The aims of this study were as follows: 1. to analyse the effects of drugs with different subcellular mechanisms on the PGI2-induced gastric cytoprotection in a non acid dependent (ethanol-induced) gastric ulcer model; 2. to identify the affinity and intrinsic activity curves on the PGI2-induced gastric cytoprotection; 3. to evaluate the main cellular mechanisms of PGI2-induced gastric mucosal defence. The observations were carried out on both sexes of CFY-strain rats, weighing 180 to 210 g. The gastric mucosal damage was produced by intragastric administration of 96% ethanol. The animals were killed at 1 hr after administration of ethanol, and the number and severity of gastric mucosal lesions (ulcers) was noted. Atropine, actinomycin D, cimetidine, mannomustine, dinitrophenol, epinephrine, pentagastrin, histamine, ouabain, tetracycline were given intraperitoneally (in different doses) at 30 min before administration of ethanol. The effects of these drugs were tested on the PGI2-induced (5 micrograms/kg was given intragastrically) gastric cytoprotection. It has been found that: 1. atropine, actinomycin D, cimetidine, epinephrine, ouabain, tetracycline and mannomustine inhibited the PGI2-induced gastric cytoprotection; 2. histamine, pentagastrin and 2,4-dinitrophenol enhanced the PGI2-induced gastric cytoprotection; 3. the molar concentrations of these drugs modifying the PGI2-induced gastric cytoprotection differed significantly.
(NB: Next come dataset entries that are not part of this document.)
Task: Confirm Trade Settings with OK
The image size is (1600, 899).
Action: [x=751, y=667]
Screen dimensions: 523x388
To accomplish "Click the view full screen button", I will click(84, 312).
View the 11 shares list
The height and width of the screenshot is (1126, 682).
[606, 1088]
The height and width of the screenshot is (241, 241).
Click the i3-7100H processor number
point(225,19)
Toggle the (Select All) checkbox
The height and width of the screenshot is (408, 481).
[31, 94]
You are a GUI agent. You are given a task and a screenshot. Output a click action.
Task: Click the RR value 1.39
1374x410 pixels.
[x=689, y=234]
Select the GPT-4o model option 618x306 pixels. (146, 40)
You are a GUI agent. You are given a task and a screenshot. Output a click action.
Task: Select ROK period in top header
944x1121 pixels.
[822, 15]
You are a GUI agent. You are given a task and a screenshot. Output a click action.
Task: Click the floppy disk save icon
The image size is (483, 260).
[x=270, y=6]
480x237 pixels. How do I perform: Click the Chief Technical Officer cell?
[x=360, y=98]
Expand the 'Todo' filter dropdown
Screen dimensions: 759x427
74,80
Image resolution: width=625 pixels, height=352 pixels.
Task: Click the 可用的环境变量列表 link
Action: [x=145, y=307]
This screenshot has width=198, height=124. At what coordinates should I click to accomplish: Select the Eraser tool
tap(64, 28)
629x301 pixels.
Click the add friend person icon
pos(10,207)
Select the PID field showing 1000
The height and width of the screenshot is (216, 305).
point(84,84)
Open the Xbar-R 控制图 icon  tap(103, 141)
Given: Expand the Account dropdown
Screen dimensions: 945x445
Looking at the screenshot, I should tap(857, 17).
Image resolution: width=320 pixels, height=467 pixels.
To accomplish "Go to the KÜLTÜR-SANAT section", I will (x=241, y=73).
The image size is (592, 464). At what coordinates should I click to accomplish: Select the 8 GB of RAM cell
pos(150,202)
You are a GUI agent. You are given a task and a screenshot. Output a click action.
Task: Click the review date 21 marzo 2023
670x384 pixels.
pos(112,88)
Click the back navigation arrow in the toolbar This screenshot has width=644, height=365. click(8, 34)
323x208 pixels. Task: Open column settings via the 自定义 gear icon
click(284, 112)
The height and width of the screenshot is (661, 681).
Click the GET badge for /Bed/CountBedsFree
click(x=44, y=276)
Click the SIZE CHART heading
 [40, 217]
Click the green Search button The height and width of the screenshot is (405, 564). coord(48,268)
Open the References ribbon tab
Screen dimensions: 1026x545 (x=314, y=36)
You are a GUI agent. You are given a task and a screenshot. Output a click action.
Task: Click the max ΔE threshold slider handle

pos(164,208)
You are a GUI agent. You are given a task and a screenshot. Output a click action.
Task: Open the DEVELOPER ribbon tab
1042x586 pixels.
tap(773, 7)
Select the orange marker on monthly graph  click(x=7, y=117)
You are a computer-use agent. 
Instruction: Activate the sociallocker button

It has been concluded that: 1. the drugs stimulating or inhibiting the cell functions are capable to modify the extent of PGI2-induced gastric cytoprotection; 2. different subcellular mechanisms (oxidative phosphorylation, increased synthesis of proteins, ribonucleic and deoxyribonucleic acids, modifications of membrane-bound ATP-dependent energy systems) are involved in the development of PGI2-induced gastric cytoprotection.